You should see a nephrologist (kidney specialist) if you have: GFR consistently below 60 mL/min/1.73m² (Stage 3 CKD or worse), GFR below 30 mL/min/1.73m² (Stage 4-5 CKD), rapid decline in GFR (>5 mL/min/1.73m² per year or >10 mL/min/1.73m² over 5 years), significant proteinuria (protein in urine, especially if >300 mg/day or urine albumin-to-creatinine ratio >300 mg/g), persistent abnormal urinalysis findings (blood in urine, abnormal kidney function tests), kidney disease with unclear cause, difficult-to-control blood pressure despite multiple medications, or hereditary kidney disease. Early referral to a nephrologist is associated with better outcomes, slower disease progression, and better preparation for potential dialysis or transplantation if needed. Primary care physicians can often manage Stages 1-2 CKD, but specialist care becomes increasingly important as kidney function declines. Even if your GFR is only mildly reduced, referral may be appropriate if you have diabetes, cardiovascular disease, or rapidly changing kidney function.
References & Sources
- [1]Levey AS, et al. A New Equation to Estimate Glomerular Filtration Rate. Ann Intern Med. 2009;150(9):604-612.

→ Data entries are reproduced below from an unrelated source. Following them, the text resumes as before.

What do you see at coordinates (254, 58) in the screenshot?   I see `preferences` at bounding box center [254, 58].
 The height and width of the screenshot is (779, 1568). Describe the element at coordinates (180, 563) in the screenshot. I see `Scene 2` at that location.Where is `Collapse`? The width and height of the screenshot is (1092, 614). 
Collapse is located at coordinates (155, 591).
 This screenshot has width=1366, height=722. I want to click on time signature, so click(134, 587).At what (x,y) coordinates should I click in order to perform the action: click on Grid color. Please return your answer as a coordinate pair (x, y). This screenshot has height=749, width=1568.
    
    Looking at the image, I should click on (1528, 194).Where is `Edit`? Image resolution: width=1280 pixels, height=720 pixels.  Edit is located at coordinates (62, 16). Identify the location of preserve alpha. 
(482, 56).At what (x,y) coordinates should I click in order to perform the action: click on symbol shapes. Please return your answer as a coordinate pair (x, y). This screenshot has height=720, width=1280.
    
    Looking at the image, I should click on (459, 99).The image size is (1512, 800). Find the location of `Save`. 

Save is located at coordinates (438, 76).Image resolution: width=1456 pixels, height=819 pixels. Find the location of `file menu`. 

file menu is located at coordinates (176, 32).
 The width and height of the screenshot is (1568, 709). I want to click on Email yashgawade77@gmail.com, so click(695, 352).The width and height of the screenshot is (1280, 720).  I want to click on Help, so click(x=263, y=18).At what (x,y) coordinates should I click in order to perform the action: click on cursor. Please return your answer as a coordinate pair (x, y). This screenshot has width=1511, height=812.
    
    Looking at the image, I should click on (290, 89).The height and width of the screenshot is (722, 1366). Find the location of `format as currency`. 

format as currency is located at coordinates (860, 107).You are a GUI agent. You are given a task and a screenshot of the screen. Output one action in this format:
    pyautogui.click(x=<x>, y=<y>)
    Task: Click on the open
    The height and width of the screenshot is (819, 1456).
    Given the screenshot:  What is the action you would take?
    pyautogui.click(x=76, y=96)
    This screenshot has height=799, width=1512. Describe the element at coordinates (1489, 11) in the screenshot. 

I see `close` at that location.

- [2]Kidney Disease: Improving Global Outcomes (KDIGO) CKD Work Group. KDIGO 2024 Clinical Practice Guideline for the Evaluation and Management of Chronic Kidney Disease. Kidney Int. 2024;105(4S):S117-S314.
- [3]National Kidney Foundation. K/DOQI Clinical Practice Guidelines for Chronic Kidney Disease: Evaluation, Classification, and Stratification. Am J Kidney Dis. 2002;39(2 Suppl 1):S1-266.
- [4]Inker LA, et al. New Creatinine- and Cystatin C-Based Equations to Estimate GFR without Race. N Engl J Med. 2021;385(19):1737-1749.
- [5]Stevens LA, Levey AS. Measured GFR as a confirmatory test for estimated GFR. J Am Soc Nephrol. 2009;20(11):2305-2313.
These references are provided for educational purposes. Always consult healthcare professionals for medical advice.